▸ Directive
Turn the rows below into a numbered list without blank lines, starting with the first row and stopping after the row that contains "click(181, 1223)".

○ ○ ○ ○ ○ ○ ○

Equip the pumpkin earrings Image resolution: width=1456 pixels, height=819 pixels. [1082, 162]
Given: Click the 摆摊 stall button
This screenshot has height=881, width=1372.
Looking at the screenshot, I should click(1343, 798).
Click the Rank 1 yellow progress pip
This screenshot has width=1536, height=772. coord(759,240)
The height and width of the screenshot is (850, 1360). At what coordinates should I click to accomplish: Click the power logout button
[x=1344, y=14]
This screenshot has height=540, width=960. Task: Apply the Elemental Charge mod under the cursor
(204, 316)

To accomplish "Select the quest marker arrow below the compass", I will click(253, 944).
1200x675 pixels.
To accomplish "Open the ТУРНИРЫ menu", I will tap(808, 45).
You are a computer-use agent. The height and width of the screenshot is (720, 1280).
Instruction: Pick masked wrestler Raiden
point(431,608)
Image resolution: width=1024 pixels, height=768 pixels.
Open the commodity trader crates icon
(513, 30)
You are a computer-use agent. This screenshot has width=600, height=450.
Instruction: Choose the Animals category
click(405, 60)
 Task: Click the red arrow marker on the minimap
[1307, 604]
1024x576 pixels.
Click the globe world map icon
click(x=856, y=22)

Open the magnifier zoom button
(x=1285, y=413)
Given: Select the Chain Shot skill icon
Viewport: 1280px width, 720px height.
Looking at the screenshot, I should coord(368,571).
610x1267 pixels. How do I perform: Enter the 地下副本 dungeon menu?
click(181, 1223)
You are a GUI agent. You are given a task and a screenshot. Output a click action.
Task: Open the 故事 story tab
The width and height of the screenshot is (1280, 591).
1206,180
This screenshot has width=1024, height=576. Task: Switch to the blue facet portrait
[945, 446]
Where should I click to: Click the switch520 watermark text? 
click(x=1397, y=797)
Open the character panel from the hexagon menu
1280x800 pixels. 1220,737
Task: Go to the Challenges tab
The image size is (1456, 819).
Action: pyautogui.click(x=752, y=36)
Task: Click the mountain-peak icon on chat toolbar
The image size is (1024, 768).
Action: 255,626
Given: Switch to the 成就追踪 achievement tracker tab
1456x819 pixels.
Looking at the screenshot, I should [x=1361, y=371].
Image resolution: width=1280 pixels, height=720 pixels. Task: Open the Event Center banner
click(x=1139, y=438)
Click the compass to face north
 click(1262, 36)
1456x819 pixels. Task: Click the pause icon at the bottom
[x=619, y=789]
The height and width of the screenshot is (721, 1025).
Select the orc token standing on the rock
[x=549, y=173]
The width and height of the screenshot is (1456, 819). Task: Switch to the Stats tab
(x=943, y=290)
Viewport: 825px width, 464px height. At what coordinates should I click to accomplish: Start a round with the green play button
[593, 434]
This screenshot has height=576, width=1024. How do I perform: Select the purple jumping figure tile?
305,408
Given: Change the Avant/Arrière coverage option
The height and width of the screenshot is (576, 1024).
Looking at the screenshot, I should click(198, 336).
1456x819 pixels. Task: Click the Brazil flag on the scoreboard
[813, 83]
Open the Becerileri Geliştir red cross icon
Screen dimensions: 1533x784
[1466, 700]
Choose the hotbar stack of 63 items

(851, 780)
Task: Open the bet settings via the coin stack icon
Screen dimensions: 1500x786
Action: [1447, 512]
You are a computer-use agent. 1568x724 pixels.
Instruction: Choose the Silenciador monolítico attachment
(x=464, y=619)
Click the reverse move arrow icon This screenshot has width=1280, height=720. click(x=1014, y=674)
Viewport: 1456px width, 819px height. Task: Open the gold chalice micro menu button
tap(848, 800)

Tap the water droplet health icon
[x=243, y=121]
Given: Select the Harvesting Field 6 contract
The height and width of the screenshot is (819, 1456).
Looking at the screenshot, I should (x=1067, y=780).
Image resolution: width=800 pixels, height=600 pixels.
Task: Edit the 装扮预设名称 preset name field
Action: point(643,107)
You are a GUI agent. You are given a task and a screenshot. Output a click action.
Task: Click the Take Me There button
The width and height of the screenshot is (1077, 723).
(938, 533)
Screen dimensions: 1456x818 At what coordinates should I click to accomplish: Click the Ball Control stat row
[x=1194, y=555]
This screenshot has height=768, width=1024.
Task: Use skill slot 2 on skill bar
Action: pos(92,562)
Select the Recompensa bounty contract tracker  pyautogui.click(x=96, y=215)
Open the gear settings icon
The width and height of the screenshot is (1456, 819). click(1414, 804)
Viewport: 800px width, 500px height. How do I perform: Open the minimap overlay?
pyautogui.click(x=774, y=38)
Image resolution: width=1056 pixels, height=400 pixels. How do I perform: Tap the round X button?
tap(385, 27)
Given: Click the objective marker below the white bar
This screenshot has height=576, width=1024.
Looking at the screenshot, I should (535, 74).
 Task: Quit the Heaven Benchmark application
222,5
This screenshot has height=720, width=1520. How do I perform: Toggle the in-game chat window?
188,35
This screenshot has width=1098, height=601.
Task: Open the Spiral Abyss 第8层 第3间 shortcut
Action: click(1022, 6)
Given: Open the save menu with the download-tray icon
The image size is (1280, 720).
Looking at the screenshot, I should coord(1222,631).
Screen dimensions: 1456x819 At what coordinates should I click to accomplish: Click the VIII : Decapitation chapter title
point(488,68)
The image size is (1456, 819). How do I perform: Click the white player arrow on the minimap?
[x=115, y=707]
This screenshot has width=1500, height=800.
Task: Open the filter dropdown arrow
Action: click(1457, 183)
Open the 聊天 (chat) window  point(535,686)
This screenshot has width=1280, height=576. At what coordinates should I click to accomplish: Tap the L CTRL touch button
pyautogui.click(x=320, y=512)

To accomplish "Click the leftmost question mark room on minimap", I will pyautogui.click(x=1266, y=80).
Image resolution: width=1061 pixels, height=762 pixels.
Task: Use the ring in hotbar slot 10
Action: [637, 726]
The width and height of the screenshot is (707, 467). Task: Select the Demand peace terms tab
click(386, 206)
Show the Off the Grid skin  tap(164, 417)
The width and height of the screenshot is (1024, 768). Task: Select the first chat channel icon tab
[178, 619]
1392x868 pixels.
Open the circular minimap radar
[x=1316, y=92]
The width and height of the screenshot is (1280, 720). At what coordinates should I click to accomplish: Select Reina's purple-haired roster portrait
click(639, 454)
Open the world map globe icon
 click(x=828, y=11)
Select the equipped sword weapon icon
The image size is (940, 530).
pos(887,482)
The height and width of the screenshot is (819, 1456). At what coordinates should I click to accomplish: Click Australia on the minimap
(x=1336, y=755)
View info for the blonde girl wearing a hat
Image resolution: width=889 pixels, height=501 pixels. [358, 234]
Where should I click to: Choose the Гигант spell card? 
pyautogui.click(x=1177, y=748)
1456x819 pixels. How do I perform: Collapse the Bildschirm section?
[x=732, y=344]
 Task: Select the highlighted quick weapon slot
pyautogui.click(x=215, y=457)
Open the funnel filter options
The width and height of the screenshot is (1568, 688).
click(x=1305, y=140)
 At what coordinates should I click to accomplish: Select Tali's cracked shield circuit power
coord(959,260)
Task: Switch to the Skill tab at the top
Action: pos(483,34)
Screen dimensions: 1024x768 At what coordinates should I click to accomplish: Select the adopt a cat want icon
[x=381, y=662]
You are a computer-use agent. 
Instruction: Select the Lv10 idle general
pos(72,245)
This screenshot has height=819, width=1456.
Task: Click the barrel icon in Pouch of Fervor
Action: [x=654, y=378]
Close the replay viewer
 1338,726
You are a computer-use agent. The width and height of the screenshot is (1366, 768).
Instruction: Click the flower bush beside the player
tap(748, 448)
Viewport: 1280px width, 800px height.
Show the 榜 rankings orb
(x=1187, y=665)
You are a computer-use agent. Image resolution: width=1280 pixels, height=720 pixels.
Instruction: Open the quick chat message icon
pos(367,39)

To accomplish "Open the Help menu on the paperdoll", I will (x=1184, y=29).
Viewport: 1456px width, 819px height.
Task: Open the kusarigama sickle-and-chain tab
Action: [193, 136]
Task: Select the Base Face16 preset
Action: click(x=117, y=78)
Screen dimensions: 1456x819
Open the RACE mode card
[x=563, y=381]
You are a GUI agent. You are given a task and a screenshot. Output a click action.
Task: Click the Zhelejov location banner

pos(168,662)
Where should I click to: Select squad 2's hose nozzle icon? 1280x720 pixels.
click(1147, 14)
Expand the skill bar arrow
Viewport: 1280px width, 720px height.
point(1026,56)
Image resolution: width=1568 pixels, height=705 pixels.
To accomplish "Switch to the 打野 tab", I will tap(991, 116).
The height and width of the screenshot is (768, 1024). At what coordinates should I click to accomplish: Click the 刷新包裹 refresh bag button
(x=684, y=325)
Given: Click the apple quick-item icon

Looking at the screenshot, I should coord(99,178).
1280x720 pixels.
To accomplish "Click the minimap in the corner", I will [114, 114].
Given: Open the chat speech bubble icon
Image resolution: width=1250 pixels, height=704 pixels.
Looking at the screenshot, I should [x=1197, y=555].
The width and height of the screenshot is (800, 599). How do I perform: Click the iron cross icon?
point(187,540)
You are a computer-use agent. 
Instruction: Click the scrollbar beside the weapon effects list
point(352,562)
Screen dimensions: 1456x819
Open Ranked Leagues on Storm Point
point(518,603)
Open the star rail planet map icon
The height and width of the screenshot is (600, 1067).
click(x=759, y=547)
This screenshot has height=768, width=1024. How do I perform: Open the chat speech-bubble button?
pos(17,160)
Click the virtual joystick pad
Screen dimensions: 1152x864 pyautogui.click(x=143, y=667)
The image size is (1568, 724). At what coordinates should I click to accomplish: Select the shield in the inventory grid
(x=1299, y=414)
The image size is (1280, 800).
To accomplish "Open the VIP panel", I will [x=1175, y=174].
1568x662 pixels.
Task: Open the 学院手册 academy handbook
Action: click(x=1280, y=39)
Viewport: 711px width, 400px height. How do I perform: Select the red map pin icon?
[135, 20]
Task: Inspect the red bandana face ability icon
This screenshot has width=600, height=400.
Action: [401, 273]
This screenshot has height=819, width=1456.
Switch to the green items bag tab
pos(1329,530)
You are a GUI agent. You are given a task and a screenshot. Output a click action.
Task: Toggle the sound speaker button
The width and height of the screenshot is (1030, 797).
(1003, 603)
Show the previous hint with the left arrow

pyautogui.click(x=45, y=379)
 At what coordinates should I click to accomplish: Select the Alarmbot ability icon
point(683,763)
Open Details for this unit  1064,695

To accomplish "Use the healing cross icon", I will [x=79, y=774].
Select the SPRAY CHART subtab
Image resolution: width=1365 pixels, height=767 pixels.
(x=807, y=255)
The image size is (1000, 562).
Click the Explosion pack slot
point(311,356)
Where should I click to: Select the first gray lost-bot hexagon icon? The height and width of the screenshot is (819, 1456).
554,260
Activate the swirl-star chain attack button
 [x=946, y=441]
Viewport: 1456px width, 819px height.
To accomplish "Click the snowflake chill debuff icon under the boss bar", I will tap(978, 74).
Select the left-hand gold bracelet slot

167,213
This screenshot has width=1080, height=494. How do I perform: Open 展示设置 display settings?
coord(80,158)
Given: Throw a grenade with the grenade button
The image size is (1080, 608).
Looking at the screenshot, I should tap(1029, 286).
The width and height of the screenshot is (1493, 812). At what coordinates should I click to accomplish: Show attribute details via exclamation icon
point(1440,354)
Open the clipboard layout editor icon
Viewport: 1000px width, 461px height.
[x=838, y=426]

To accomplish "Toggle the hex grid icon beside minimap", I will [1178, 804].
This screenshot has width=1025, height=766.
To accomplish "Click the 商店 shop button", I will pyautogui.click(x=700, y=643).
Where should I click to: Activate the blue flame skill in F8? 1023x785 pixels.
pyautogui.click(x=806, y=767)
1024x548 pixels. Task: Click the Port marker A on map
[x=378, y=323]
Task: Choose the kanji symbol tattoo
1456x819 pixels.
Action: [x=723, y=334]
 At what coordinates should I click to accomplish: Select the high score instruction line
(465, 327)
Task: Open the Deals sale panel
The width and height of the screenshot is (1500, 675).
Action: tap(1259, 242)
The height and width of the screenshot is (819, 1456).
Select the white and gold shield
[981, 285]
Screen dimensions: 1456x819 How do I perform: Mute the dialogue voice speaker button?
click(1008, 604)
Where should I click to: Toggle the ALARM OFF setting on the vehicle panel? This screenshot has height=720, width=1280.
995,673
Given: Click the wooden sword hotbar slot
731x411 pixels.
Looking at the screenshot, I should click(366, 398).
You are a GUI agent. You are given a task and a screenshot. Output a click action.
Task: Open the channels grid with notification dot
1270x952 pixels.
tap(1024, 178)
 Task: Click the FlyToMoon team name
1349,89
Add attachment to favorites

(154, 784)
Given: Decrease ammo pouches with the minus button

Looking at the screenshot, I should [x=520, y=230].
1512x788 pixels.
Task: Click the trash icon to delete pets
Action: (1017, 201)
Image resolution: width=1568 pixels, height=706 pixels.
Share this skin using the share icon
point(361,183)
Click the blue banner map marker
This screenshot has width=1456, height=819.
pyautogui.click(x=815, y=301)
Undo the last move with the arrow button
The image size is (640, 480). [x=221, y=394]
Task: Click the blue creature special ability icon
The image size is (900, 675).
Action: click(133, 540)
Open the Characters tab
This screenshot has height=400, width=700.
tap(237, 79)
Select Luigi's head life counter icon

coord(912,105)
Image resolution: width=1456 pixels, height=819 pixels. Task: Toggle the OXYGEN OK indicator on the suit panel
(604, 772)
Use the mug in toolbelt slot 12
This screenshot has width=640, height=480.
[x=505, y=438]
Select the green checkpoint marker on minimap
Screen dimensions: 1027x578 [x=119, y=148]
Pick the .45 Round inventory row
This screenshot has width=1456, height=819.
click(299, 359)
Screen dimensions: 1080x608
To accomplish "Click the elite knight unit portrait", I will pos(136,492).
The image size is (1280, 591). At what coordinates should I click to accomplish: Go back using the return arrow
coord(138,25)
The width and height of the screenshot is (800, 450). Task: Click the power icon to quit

○ ○ ○ ○ ○ ○ ○

▸ Solution for this exercise
1. Equip the pumpkin earrings Image resolution: width=1456 pixels, height=819 pixels. [1082, 162]
2. Given: Click the 摆摊 stall button
3. This screenshot has height=881, width=1372.
4. Looking at the screenshot, I should click(1343, 798).
5. Click the Rank 1 yellow progress pip
6. This screenshot has width=1536, height=772. coord(759,240)
7. The height and width of the screenshot is (850, 1360). At what coordinates should I click to accomplish: Click the power logout button
8. [x=1344, y=14]
9. This screenshot has height=540, width=960. Task: Apply the Elemental Charge mod under the cursor
10. (204, 316)
11. To accomplish "Select the quest marker arrow below the compass", I will click(253, 944).
12. 1200x675 pixels.
13. To accomplish "Open the ТУРНИРЫ menu", I will tap(808, 45).
14. You are a computer-use agent. The height and width of the screenshot is (720, 1280).
15. Instruction: Pick masked wrestler Raiden
16. point(431,608)
17. Image resolution: width=1024 pixels, height=768 pixels.
18. Open the commodity trader crates icon
19. (513, 30)
20. You are a computer-use agent. This screenshot has width=600, height=450.
21. Instruction: Choose the Animals category
22. click(405, 60)
23.  Task: Click the red arrow marker on the minimap
24. [1307, 604]
25. 1024x576 pixels.
26. Click the globe world map icon
27. click(x=856, y=22)
28. Open the magnifier zoom button
29. (x=1285, y=413)
30. Given: Select the Chain Shot skill icon
31. Viewport: 1280px width, 720px height.
32. Looking at the screenshot, I should coord(368,571).
33. 610x1267 pixels. How do I perform: Enter the 地下副本 dungeon menu?
34. click(181, 1223)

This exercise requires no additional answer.